* [Your assignment]: Change every "The image size is" in the listing to "Image dimensions are", keeping everything else the same.

* [Excerpts from a dataset]:

··········

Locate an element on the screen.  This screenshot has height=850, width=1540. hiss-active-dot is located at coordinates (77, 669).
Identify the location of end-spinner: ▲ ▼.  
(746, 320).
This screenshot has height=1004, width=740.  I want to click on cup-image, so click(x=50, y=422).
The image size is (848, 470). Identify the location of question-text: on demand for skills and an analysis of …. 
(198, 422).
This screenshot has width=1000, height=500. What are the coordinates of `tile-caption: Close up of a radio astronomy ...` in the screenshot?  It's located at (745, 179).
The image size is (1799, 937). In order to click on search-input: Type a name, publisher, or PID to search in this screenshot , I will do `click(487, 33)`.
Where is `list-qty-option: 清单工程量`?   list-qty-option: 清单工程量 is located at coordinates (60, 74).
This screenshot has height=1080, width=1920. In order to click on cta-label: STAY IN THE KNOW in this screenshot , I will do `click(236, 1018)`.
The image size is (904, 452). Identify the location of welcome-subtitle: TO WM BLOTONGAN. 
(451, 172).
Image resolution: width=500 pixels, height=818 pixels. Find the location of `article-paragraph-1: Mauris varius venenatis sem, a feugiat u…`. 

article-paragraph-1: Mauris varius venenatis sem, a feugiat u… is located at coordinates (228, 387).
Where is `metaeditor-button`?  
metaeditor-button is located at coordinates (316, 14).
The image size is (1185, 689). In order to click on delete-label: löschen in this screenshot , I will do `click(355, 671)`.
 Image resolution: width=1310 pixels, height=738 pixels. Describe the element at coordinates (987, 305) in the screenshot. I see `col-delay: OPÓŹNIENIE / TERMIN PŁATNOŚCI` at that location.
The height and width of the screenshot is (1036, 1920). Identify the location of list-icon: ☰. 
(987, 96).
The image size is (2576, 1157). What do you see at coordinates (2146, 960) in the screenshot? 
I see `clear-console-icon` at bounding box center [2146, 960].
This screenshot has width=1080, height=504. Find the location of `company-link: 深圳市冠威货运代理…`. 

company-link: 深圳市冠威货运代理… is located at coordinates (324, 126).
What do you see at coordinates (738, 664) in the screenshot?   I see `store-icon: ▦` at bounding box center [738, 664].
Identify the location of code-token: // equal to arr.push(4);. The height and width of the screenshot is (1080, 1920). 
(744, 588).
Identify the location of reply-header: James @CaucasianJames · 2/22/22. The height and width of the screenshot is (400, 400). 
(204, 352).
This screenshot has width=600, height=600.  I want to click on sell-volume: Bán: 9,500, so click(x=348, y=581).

··········

* [Written solution]:
Locate an element on the screen.  This screenshot has height=850, width=1540. hiss-active-dot is located at coordinates (77, 669).
Identify the location of end-spinner: ▲ ▼.  
(746, 320).
This screenshot has height=1004, width=740.  I want to click on cup-image, so click(x=50, y=422).
Image dimensions are (848, 470). Identify the location of question-text: on demand for skills and an analysis of …. 
(198, 422).
This screenshot has width=1000, height=500. What are the coordinates of `tile-caption: Close up of a radio astronomy ...` in the screenshot?  It's located at (745, 179).
Image dimensions are (1799, 937). In order to click on search-input: Type a name, publisher, or PID to search in this screenshot , I will do `click(487, 33)`.
Where is `list-qty-option: 清单工程量`?   list-qty-option: 清单工程量 is located at coordinates (60, 74).
This screenshot has height=1080, width=1920. In order to click on cta-label: STAY IN THE KNOW in this screenshot , I will do `click(236, 1018)`.
Image dimensions are (904, 452). Identify the location of welcome-subtitle: TO WM BLOTONGAN. 
(451, 172).
Image resolution: width=500 pixels, height=818 pixels. Find the location of `article-paragraph-1: Mauris varius venenatis sem, a feugiat u…`. 

article-paragraph-1: Mauris varius venenatis sem, a feugiat u… is located at coordinates (228, 387).
Where is `metaeditor-button`?  
metaeditor-button is located at coordinates (316, 14).
Image dimensions are (1185, 689). In order to click on delete-label: löschen in this screenshot , I will do `click(355, 671)`.
 Image resolution: width=1310 pixels, height=738 pixels. Describe the element at coordinates (987, 305) in the screenshot. I see `col-delay: OPÓŹNIENIE / TERMIN PŁATNOŚCI` at that location.
The height and width of the screenshot is (1036, 1920). Identify the location of list-icon: ☰. 
(987, 96).
Image dimensions are (2576, 1157). What do you see at coordinates (2146, 960) in the screenshot? 
I see `clear-console-icon` at bounding box center [2146, 960].
This screenshot has width=1080, height=504. Find the location of `company-link: 深圳市冠威货运代理…`. 

company-link: 深圳市冠威货运代理… is located at coordinates (324, 126).
What do you see at coordinates (738, 664) in the screenshot?   I see `store-icon: ▦` at bounding box center [738, 664].
Identify the location of code-token: // equal to arr.push(4);. The height and width of the screenshot is (1080, 1920). 
(744, 588).
Identify the location of reply-header: James @CaucasianJames · 2/22/22. The height and width of the screenshot is (400, 400). 
(204, 352).
This screenshot has width=600, height=600.  I want to click on sell-volume: Bán: 9,500, so click(x=348, y=581).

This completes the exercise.